[Текст для работы]
= = = =

В.Л. Иноземцев отмечает: «Сегодня нельзя не признать, что теория постиндустриального общества (несмотря на сопутствующую ей в течение десятилетий обширную критику - Т.С.) стала фактически единственной социологической концепцией XX века, в полной мере подтвержденной исторической практикой. Как и было предсказано ее создателями, общество массового потребления породило сервисную экономику, а в ее рамках наиболее быстрыми темпами стал развиваться информационный сектор хозяйства <...>. Постиндустриальный мир входит в XXI век вполне автономным социальным образованием, контролирующим мировое производство технологий и сложных высокотехнологичных товаров, вполне обеспечивающим себя промышленной и сельскохозяйственной продукцией, относительно независимым от поставок энергоносителей и сырья, а также самодостаточным с точки зрения торговли и инвестиций» [Иноземцев 2000, с. 4, 42].
Предположим, что человечество действительно стоит на пороге постиндустриальной эпохи, однако следует признать и отдаленность этой перспективы для мира в целом. Между тем для развитых экономических стран результаты постиндустриального перехода становятся все более ощутимыми как в экономической, так и социальной сфере. В работах зарубежных и российских исследователей мы встречаем амбивалентное отношение к последствиям постиндустриального перехода и к тесно связанным с ним тенденциям неолиберального развития экономики в условиях глобализации.
Среди последствий данного пути исследователи называют кризис капитализма, либерализма и демократии, демонтаж государства всеобщего благосостояния, деградацию основных социальных институтов, кризис рабочего движения и профсоюзов, упадок рынка труда и занятости, вырождение среднего класса, рост неравенства и изменение его качества, появление новых социальных образований - отбракованных (в терминологии У. Бека, людей риска в обществе риска и неопределенности), а также новых состояний социума (нестабильность и статусная неконсистентность), вступающих в противоречие с привычными условиями жизни. Перечисленное отнюдь не исчерпывает всего спектра перемен, кардинально перекроивших социальный и политический ландшафт европейского и североатлантического континентов во второй половине XX - начале XXI столетия. Россия, пойдя по пути перемен более двадцати лет назад, оказалась вовлечена в процессы, описанные западными теоретическими моделями и концепциями, и выбор этого пути - на совести идеологов рыночного пути развития и мировых экономических структур.

= = = =

[Исходный листинг]
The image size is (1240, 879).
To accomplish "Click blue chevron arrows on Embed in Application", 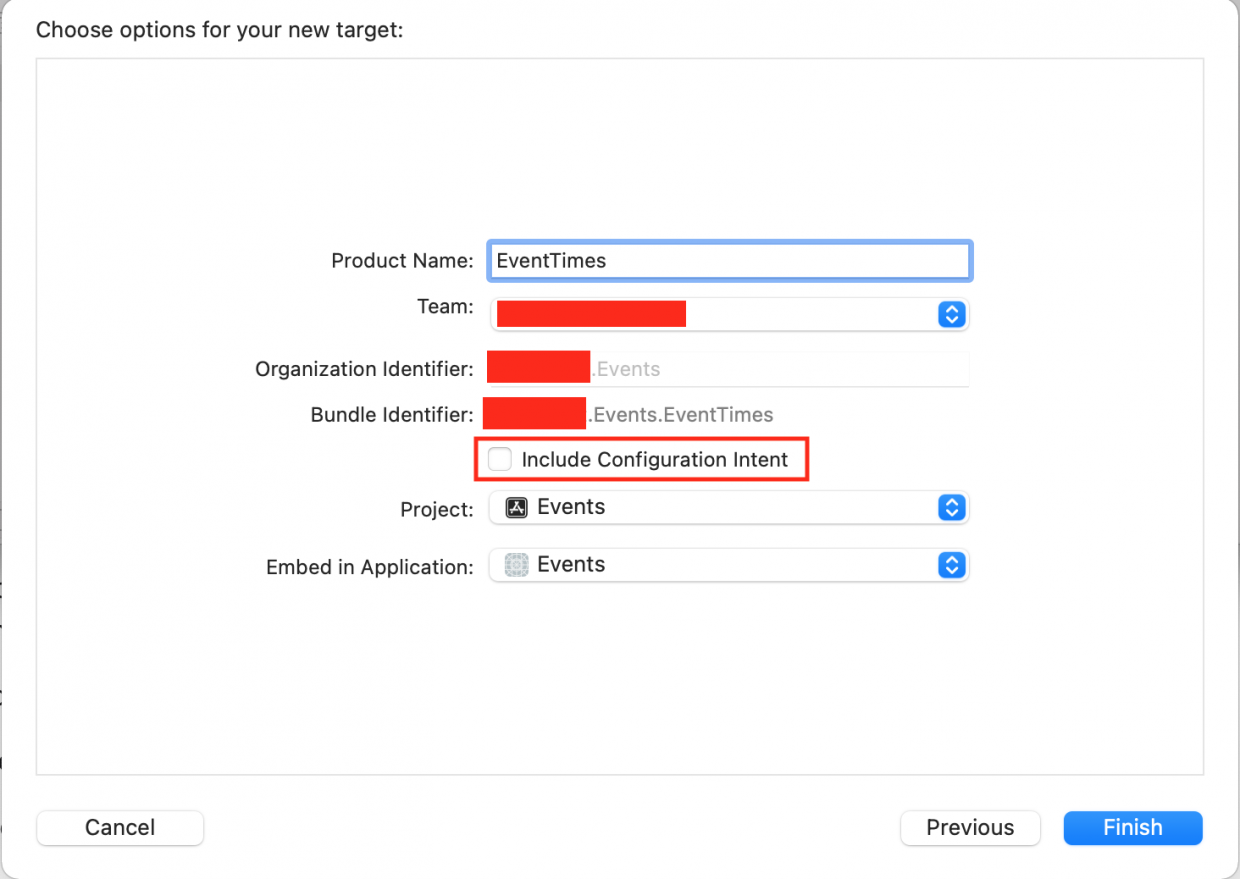I will 951,565.
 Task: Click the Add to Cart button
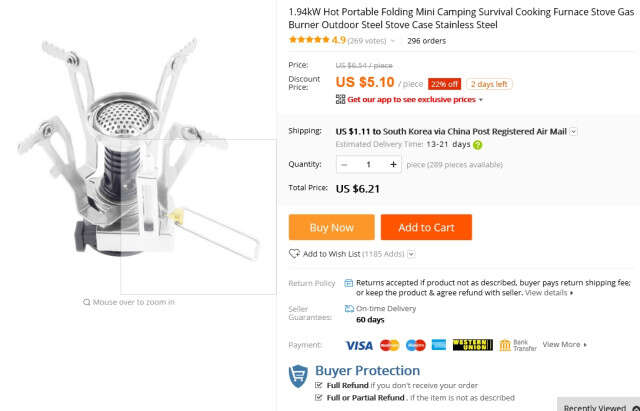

= = = =

[Задание A]
Что, согласно отрывку о постиндустриальном обществе, породило сервисную экономику?
[Задание B]
Переведите на английский язык предложение из отрывка о постиндустриальном обществе: «Между тем для развитых экономических стран результаты постиндустриального перехода становятся все более ощутимыми как в экономической, так и социальной сфере».
Листинг взят из другого источника и с текстом не связан.

[Правильный ответ A]
Общество массового потребления.

[Правильный ответ B]
Meanwhile, for economically developed countries, the results of the post-industrial transition are becoming increasingly tangible in both the economic and the social sphere.